Websites consist of different parts that together form a whole. Each one of these parts can be protected by copyright. They might include original texts, photographs, search engines, design and data banks. These copyrights can also belong to different owners, such as a freelance photographer or journalist, a publisher, a software manufacturer, etc. Frequently, website elements are protected by other intellectual property rights besides the copyright, such as trademark right, neighbouring rights, portrait rights and the database right. In this way websites can constitute an accumulation of rights.

To decide how the KB might cope with this complicated material, the Centre for Law in the Information Society (Centrum voor Recht in de Informatiemaatschappij; eLaw@Leiden) at Leiden University has conducted a study of the legal aspects of web archiving in Dutch law, particularly the copyright and the Personal Data Protection Act. Crawling a website, for instance, is a form of copying, making it an activity that falls under the copyright; the owner’s permission is therefore required. In order to permanently preserve all the crawled copies of a website that were harvested at different moments, it is sometimes necessary to make several new copies in a variety of formats. This brings the copyright into the picture, although the Copyright Act makes an exception for migration copies made for the sake of preservation: a copy may be made of a work to ensure its accessibility if the technology that was used to make it accessible goes out of date. An important disadvantage, however, is that this exception does not apply to databases protected by the database right. It is quite likely that many entire websites functioning in this capacity would be disqualified, so that permission from the party holding the rights for the migration copies would still be necessary. Making material accessible is a form of publication, and whether it can be allowed without the permission of the party holding the rights to the website (or parts of the site) depends on the way it is done.

The copyright becomes a hindrance if large numbers of websites are to be archived, despite the various restrictions included in the Copyright Act. Partly due to the absence of a legal depot framework, a certain degree of prior permission is necessary from the party holding the rights to the website to be archived.
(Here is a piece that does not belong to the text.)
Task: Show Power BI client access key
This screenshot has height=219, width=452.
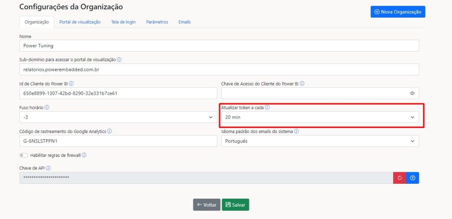Action: point(412,93)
Their copyright interests are balanced, however, by the greater public good that is served by web archiving: the preservation of our digital cultural heritage for the good of academic research and the wider public.

To prevent website archiving from getting bogged down in protracted administrative activity, the KB has decided on a more pragmatic way: the opt-out approach. This approach assumes implicit permission for web archiving unless the site holder has taken anti-harvesting measures, such as robots.txt. Website managers are sent a message indicating that, for reasons of national heritage, the KB is interested in harvesting the site in question, archiving it and making it accessible. The managers are also given a deadline for refusing permission. If a refusal is not forthcoming it is regarded as implicit or tacit permission.